Предварительная встреча выборщиков, их помощников и доверенных лиц, юристов, других прелатов, дипломатов, глав религиозных орденов и знаменитых ученых, среди которых были теологи, историки и политологи, была назначена на четверг Страстной недели. Объявленной темой встречи было изменение отношений между Церковью и светской властью в первой половине тридцать третьего столетия. Неформальный и не религиозный характер этой встречи подчеркивался тем, что, хотя она пройдет в большом зале семинарии Святого Престола, на нее будут допущены и некоторые категории наблюдателей из числа лиц, не участвующих во встрече.

– Ты пойдешь посмотреть на эту драчку, Чернозуб? – спросил Аберлотт, натягивая студенческую форму.

– Кто же будет там драться? – спросил монах.

– Ну хотя бы Бенефез, который выступит против любого, кто бросит ему вызов. Кто знает, ведь и твой хозяин может подобрать перчатку, брошенную ему с Запада.

Джасис повернулся на своей лежанке и застонал.

– Кардинал Коричневый Пони не станет вступать в драку, а архиепископа Тексаркского еще нет в городе.

– Да все его сотрудники уже здесь. И тринадцать кардиналов из империи. Он готовится сделать свой ход, это точно.

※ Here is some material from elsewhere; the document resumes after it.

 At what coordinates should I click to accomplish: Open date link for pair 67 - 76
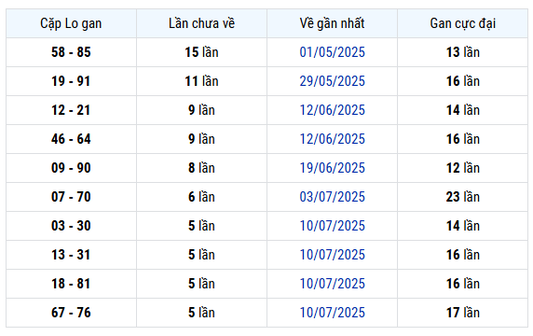332,313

Джасис опять застонал во сне и изрыгнул проклятие.

– Стоит упомянуть Бенефеза, и Джасис просто сходит с ума, – Аберлотт кивнул в сторону спящего, который продолжал мучиться лихорадкой. – Или, может, он ненавидит Ханнегана.

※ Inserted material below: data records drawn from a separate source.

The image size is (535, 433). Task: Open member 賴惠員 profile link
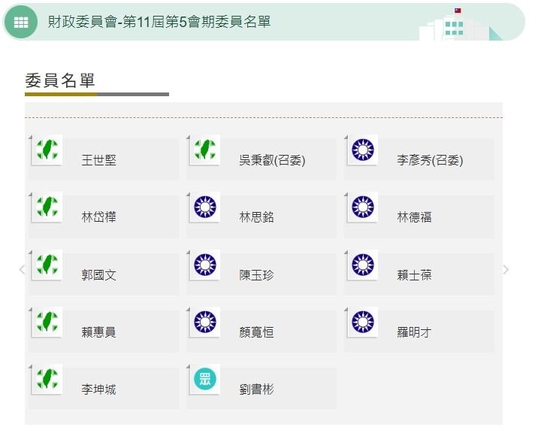point(98,332)
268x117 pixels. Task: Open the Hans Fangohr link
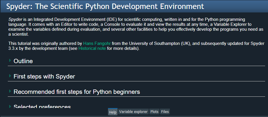(97, 43)
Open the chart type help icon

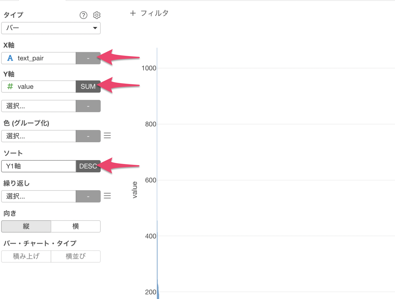click(83, 15)
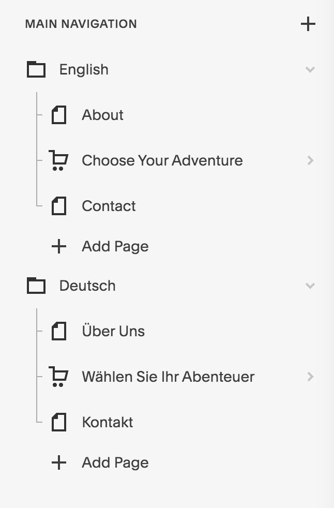
Task: Click the Kontakt page icon
Action: point(59,422)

– Ты считаешь, что будут ссоры?

– Знаю. Начать с того, что там будет генерал Ордена святого Игнация отец Корвани, – это имя окончательно разбудило Джасиса, и он начал богохульствовать более отчетливо.

Чернозуб потянулся за своей рясой.

– Я знаю священника из ордена Корвани, который однажды не подчинился ему.

– И он остался священником?

– «Навечно, по повелению Мельхиседека», как они говорят. Но он был отлучен. И не мог принять мою исповедь.

– Как его зовут?

Помедлив, Чернозуб отрицательно покачал головой, жалея, что вообще завел этот разговор. Работая переводчиком в Секретариате, он узнал, что отец и-Лейден, с которым вместе он ехал до Побии и отец Омброз, наставник и капеллан клана Маленького Медведя – одно и то же лицо.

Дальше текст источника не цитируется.